Let's add a new sentence to our corpus:

In [4]:
s3 = "hi my name is Claude"
corpus.append(s3)

a) What is the new union of words used to represent s1, s2, and s3?

In [11]:
# Rerun code to find new union of words.
new_all_words = list(set([item for x in corpus for item in x.split()]))
print(new_all_words)

['my', 'hello', 'is', 'name', 'Alice', 'Bob', 'Claude', 'hi']


b) Represent s1, s2, and s3 as vectors as above, using this new set of words.

In [7]:
# Rerun code to convert all strings to vectors.
v1 = [1 if x in s1 else 0 for x in all_words]
v2 = [1 if x in s2 else 0 for x in all_words]
v3 = [1 if x in s3 else 0 for x in all_words]

print(v1)
print(v2)
print(v3)

[1, 1, 1, 1, 1, 0]
[1, 1, 1, 1, 0, 1]
[1, 0, 1, 1, 0, 0]


c) Write a function that computes the manhattan distance between two vectors. Which pair of vectors are the most similar under that distance function?

In [13]:
def minkowski(x, y, p):
    """ This function computes the minkowski distance between vectors x and y given parameter p.
    """
    # Raise an error if the vectors are not in the same dimension.
    if len(x) != len(y):
        raise RuntimeError("x and y should be in the same dimension")
    
    # Follow formula for computing minkowski distance.
    sum_result = 0
    
    for i in range(len(x)):
        sum_result += abs(x[i] - y[i]) ** p
    
    return sum_result ** (1 / p)

def manhattan(x, y):
    """ This function computes the manhattan distance between vectors x and y.
    """
    return minkowski(x, y, 1)

print(manhattan(v1, v2))

2.0


d) Create a matrix of all these vectors (row major) and add the following sentences in vector form:

- "hi Alice"
- "hello Claude"
- "Bob my name is Claude"
- "hi Claude my name is Alice"
- "hello Bob"

e) How many rows and columns does this matrix have?

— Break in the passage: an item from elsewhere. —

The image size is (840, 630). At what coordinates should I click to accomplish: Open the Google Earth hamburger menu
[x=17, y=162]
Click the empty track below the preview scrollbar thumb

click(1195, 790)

f) When using the Manhattan distance, which two sentences are the most similar?

#### Part 3 Challenge

Given a set of graphs $\mathcal{G}$, each graph $G \in \mathcal{G}$ is defined over the same set of nodes $V$. The graphs are represented by their adjacency matrices, which are 2D arrays where each element indicates whether a pair of nodes is connected by an edge.

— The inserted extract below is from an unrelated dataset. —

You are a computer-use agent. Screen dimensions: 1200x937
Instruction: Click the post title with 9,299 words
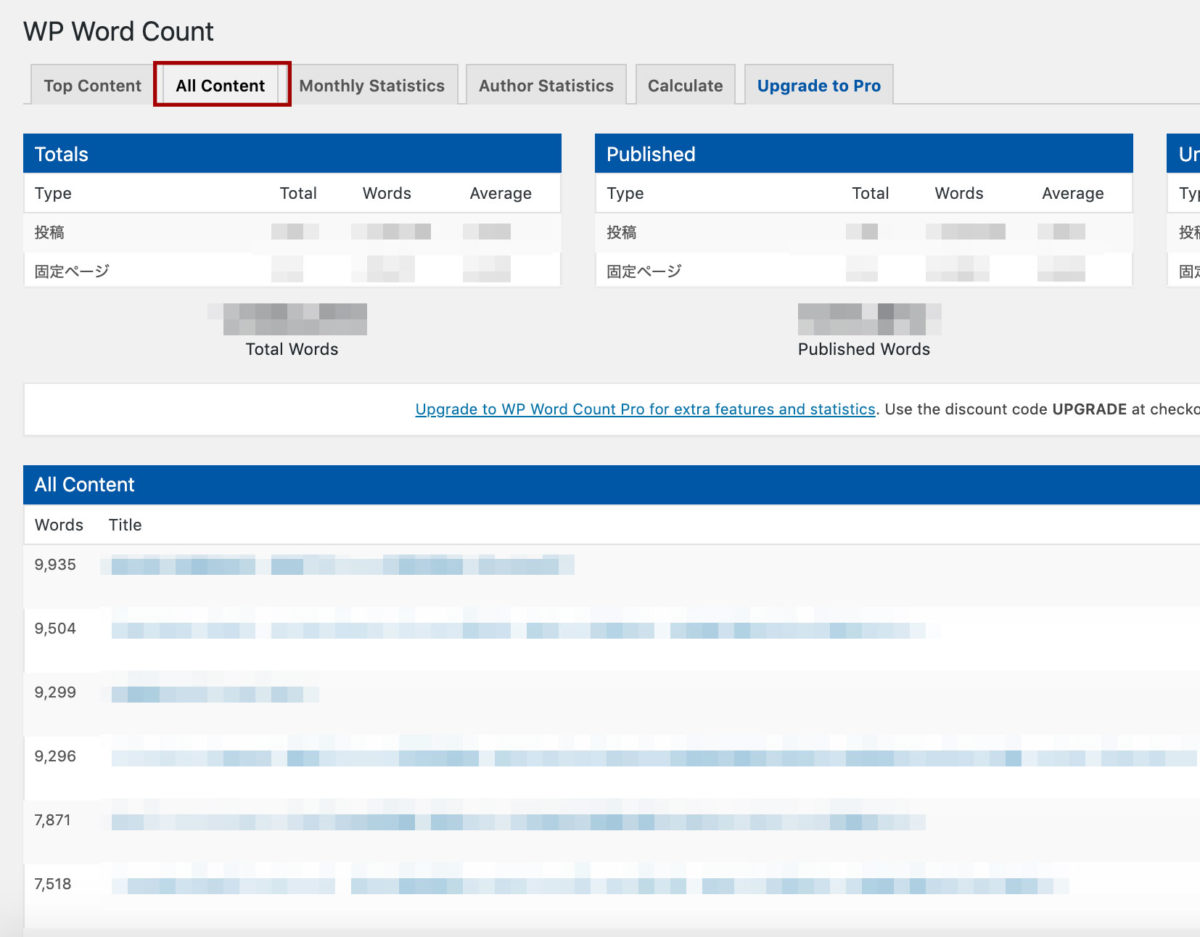coord(210,694)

Your task is to compute the pairwise distances between these graphs based on a specific distance metric. The distance $d(G, G')$ between two graphs $G = (V, E)$ and $G' = (V, E')$ is defined as the sum of the number of edges in $G$ but not in $G'$, and the number of edges in $G'$ but not in $G$. Mathematically, this can be expressed as:

$$
d(G, G') = |E \setminus E'| + |E' \setminus E|.
$$

##### Requirements:
1. **Input**: Should take a list of 2D numpy arrays as input. Each array represents the adjacency matrix of a graph.

2. **Output**: Should output a pairwise distance matrix. If there are $n$ graphs in the input list, the output should be an $n \times n$ matrix where the entry at position $(i, j)$ represents the distance between the $i^{th}$ and $j^{th}$ graph.